**The task**
Turn every row below into a JSON list of strings, with one string per line. Skip blank lines and leave the pictures out.

>> BEGIN Data in this exercise

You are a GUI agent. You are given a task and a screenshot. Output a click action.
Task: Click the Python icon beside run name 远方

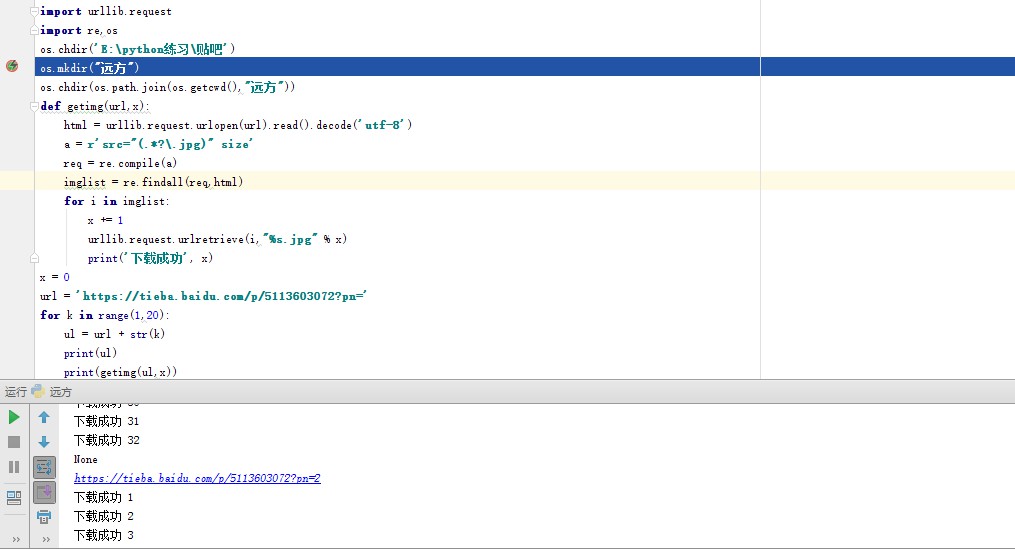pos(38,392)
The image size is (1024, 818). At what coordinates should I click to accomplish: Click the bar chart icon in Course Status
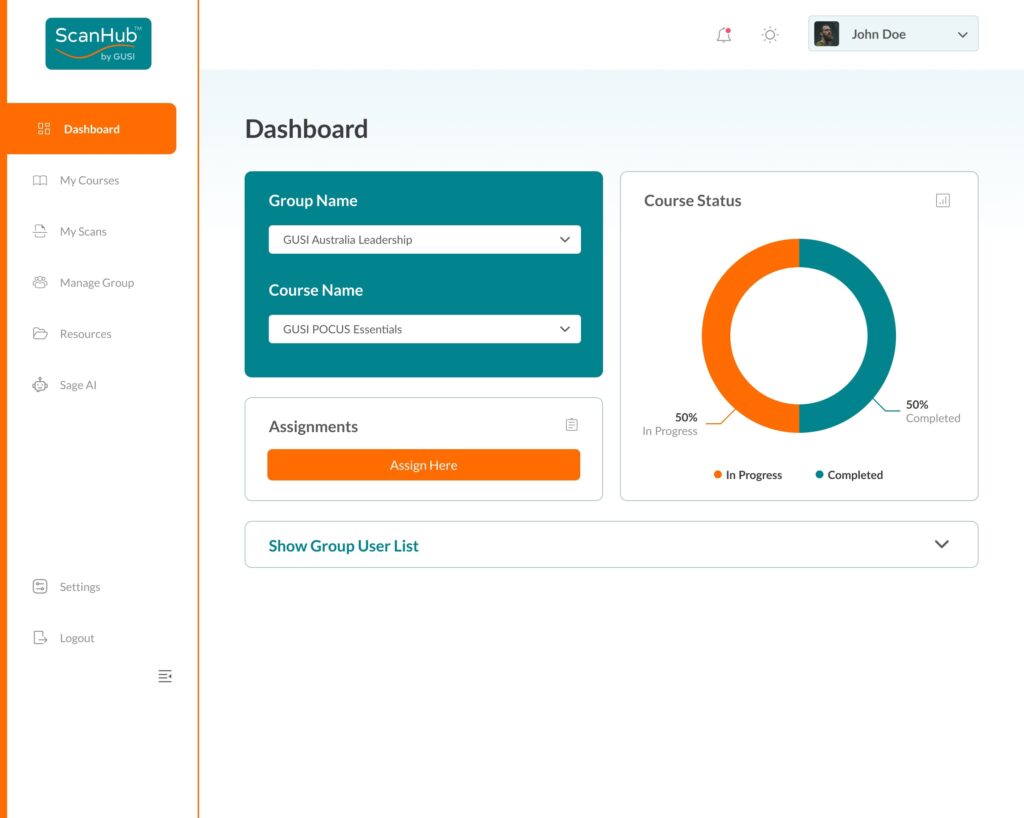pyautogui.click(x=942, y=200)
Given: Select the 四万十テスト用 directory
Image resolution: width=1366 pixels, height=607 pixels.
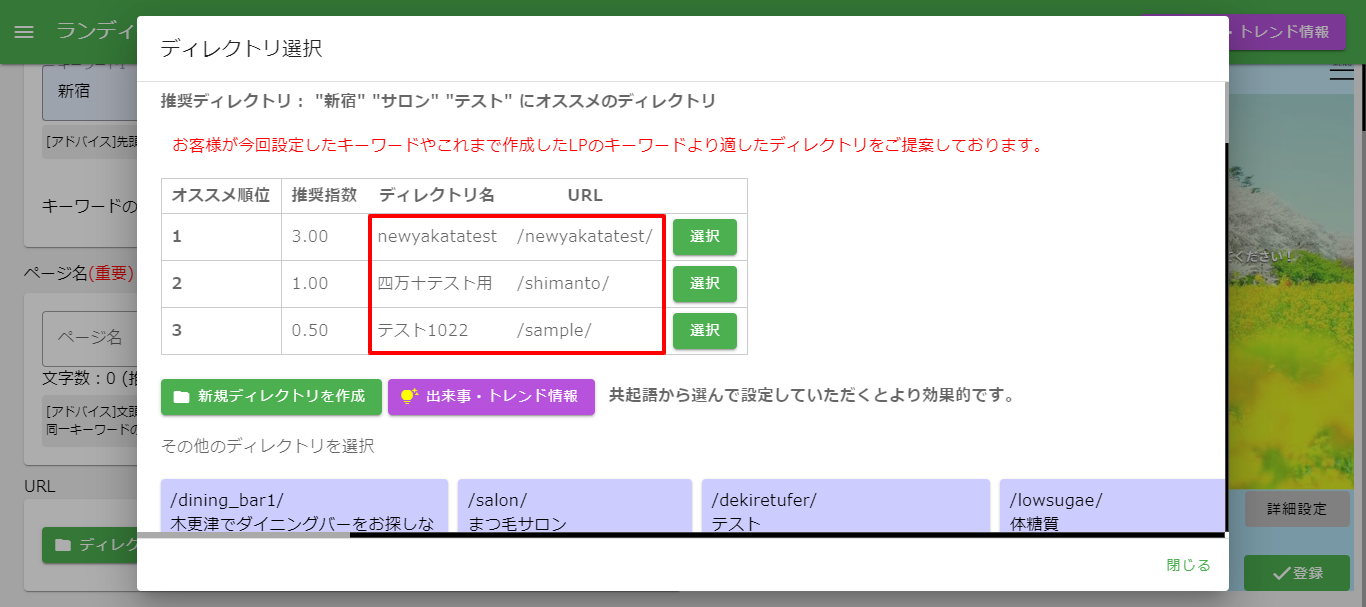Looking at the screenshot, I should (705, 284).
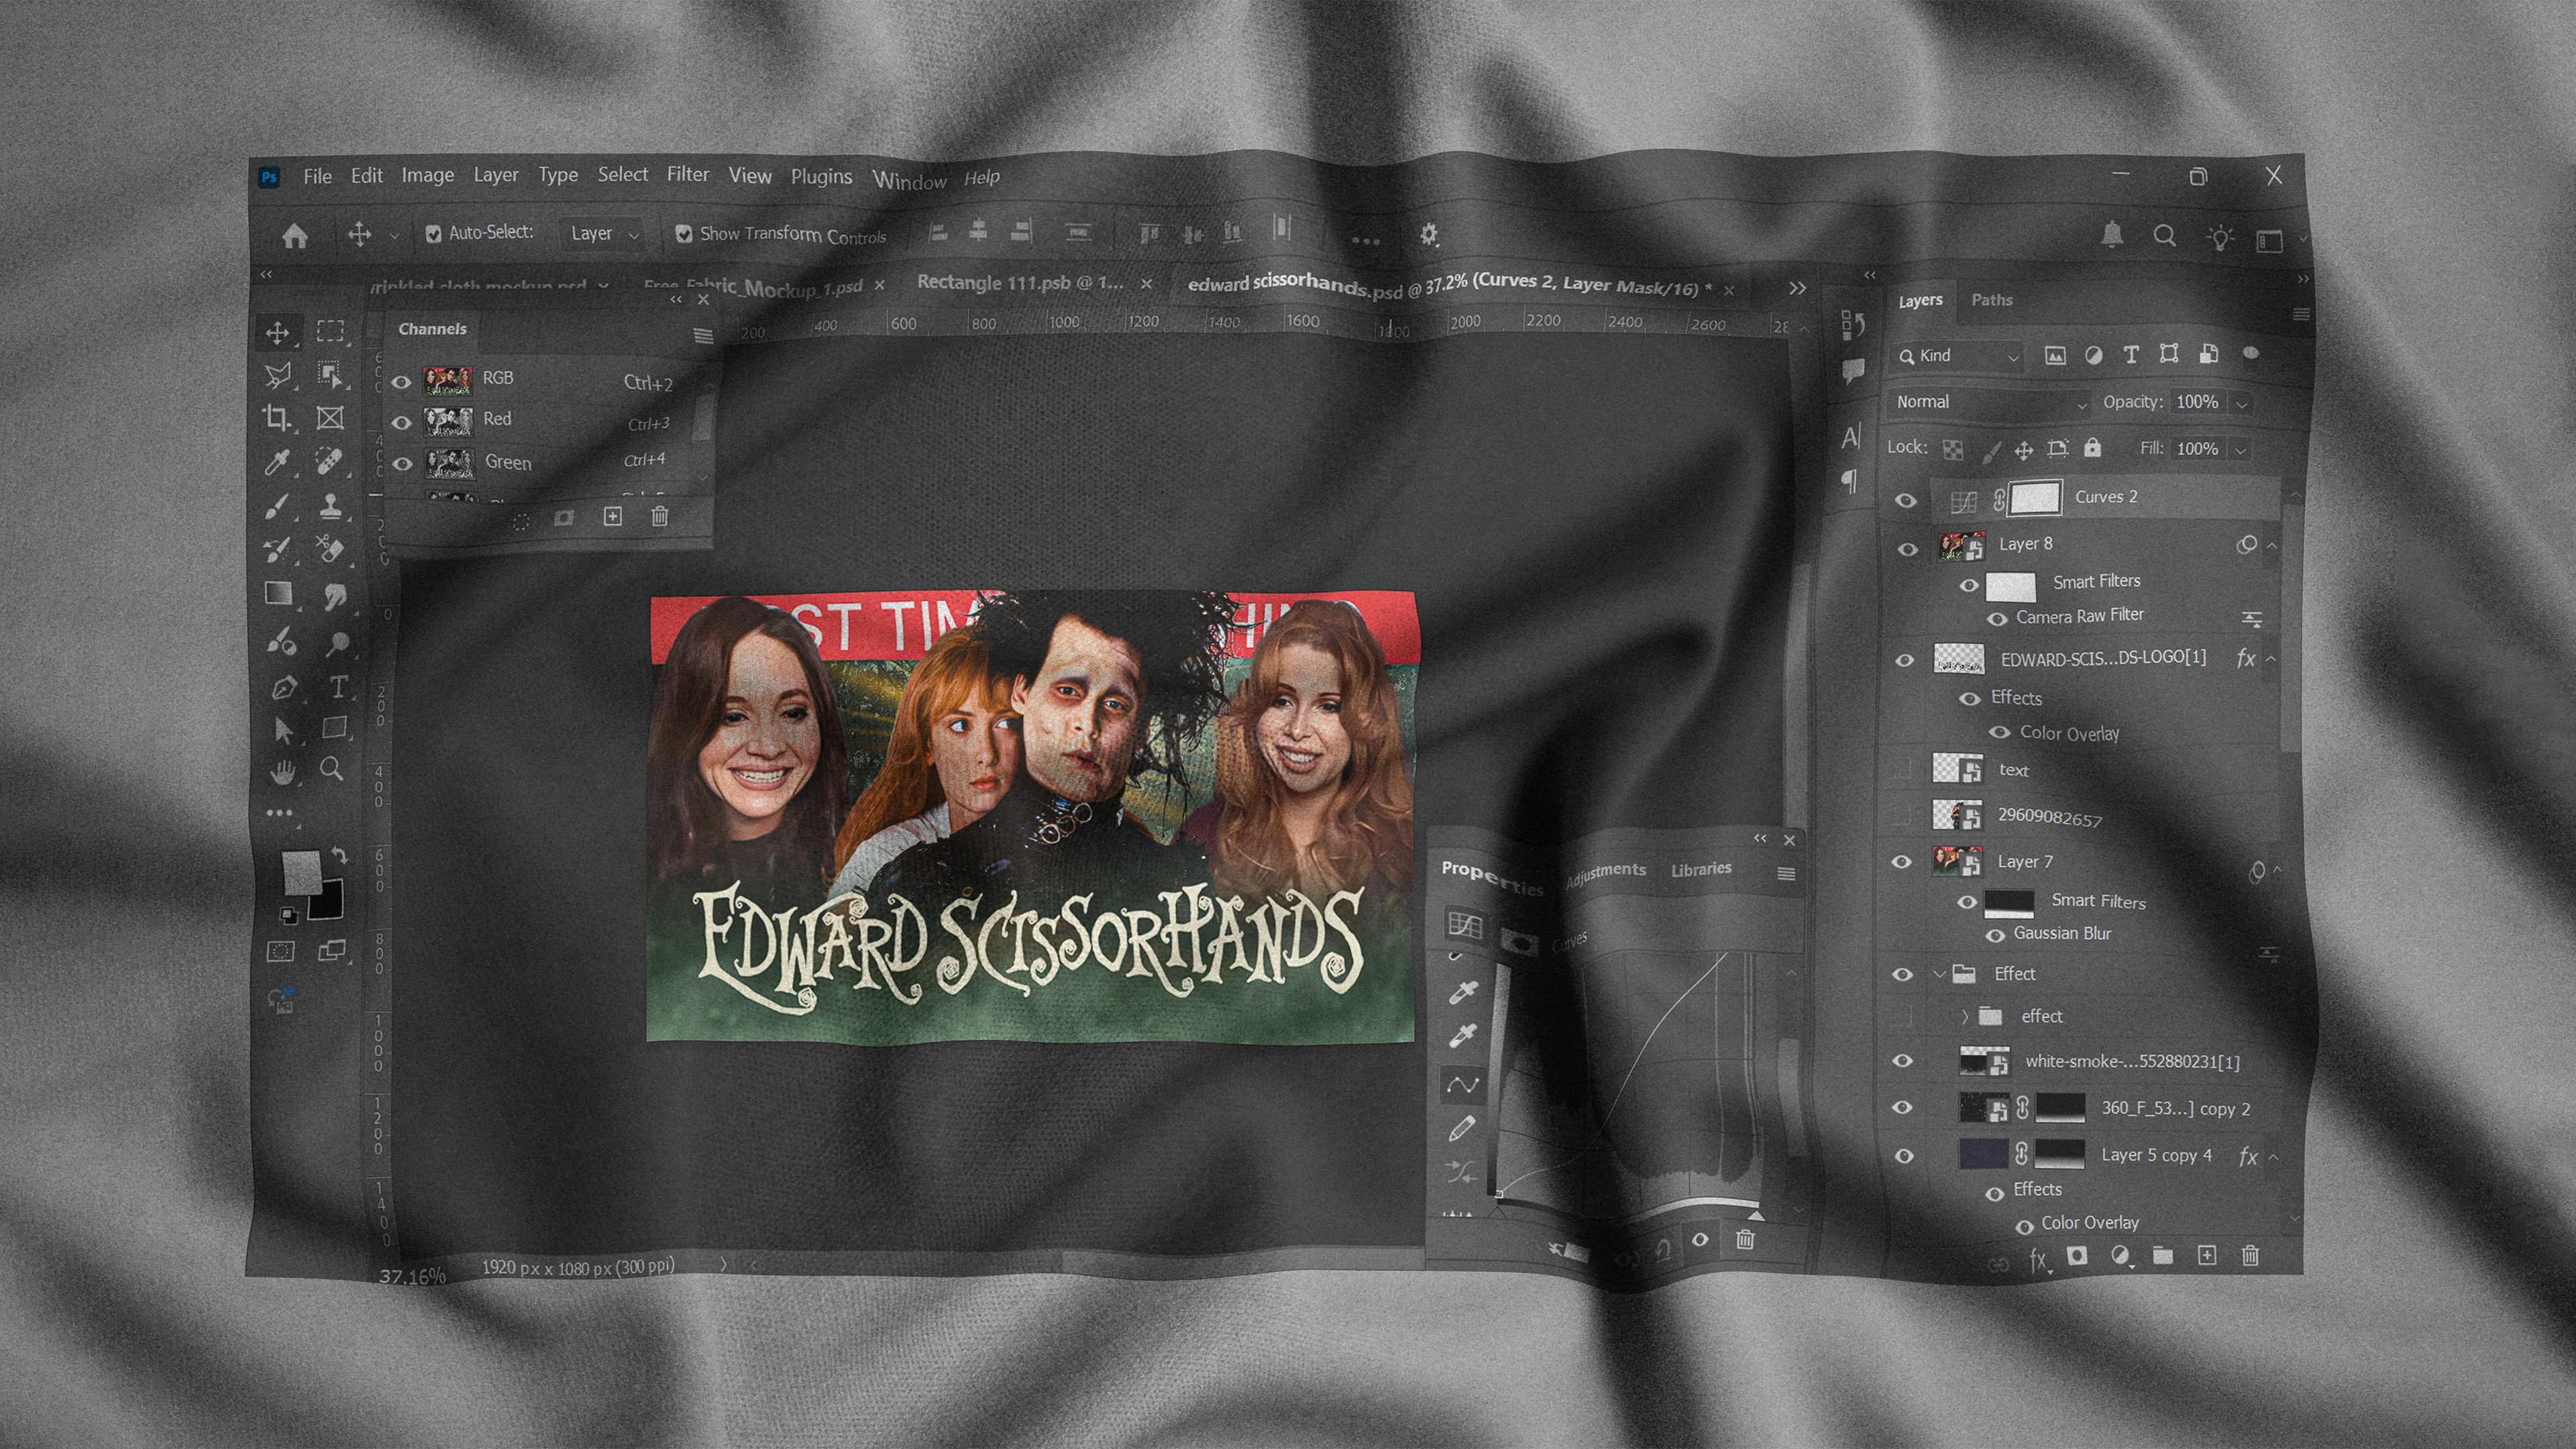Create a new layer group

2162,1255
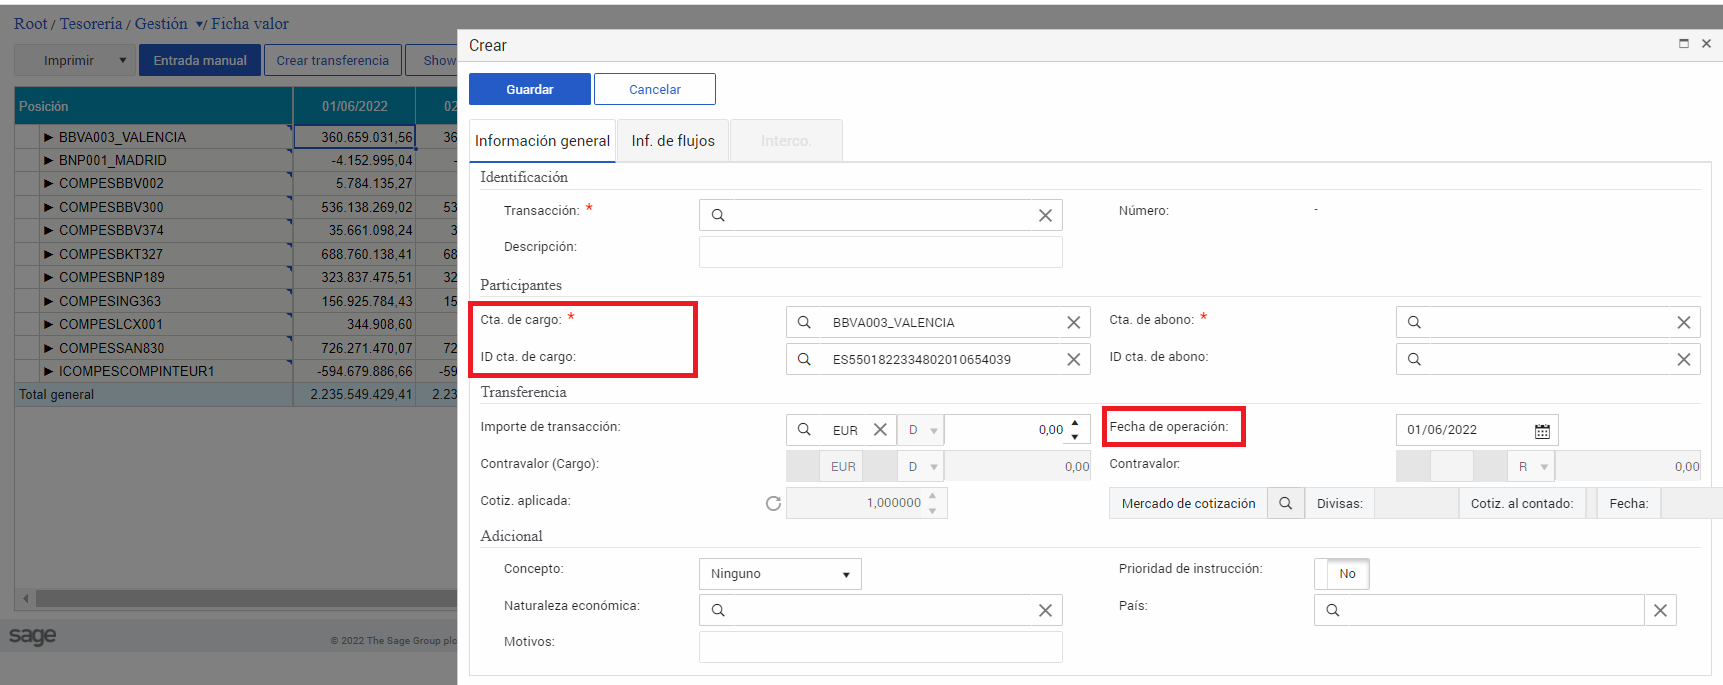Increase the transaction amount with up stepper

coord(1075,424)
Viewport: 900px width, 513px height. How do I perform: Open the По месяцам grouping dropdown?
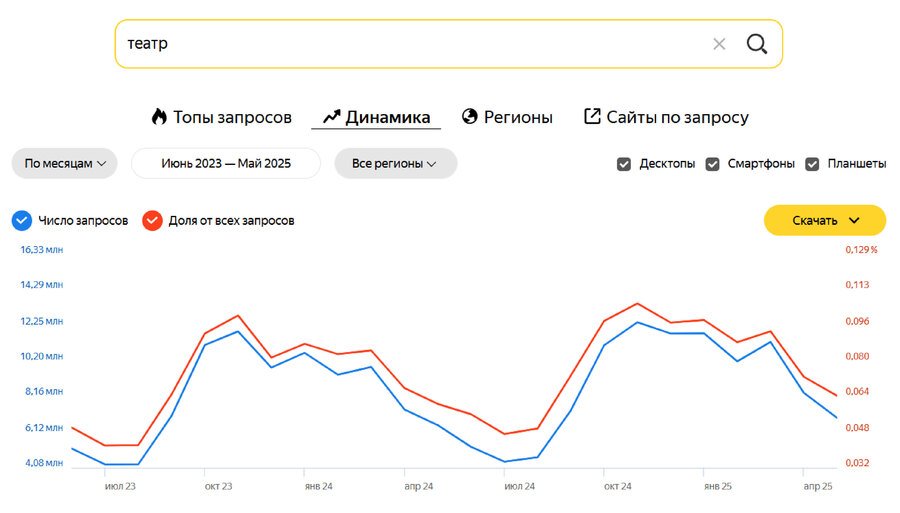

>> END Data in this exercise

**Solution to the problem**
[
  "You are a GUI agent. You are given a task and a screenshot. Output a click action.",
  "Task: Click the Python icon beside run name 远方",
  "pos(38,392)",
  "The image size is (1024, 818). At what coordinates should I click to accomplish: Click the bar chart icon in Course Status",
  "pyautogui.click(x=942, y=200)",
  "Given: Select the 四万十テスト用 directory",
  "Image resolution: width=1366 pixels, height=607 pixels.",
  "Looking at the screenshot, I should (705, 284).",
  "Create a new layer group",
  "2162,1255",
  "Increase the transaction amount with up stepper",
  "coord(1075,424)",
  "Viewport: 900px width, 513px height. How do I perform: Open the По месяцам grouping dropdown?"
]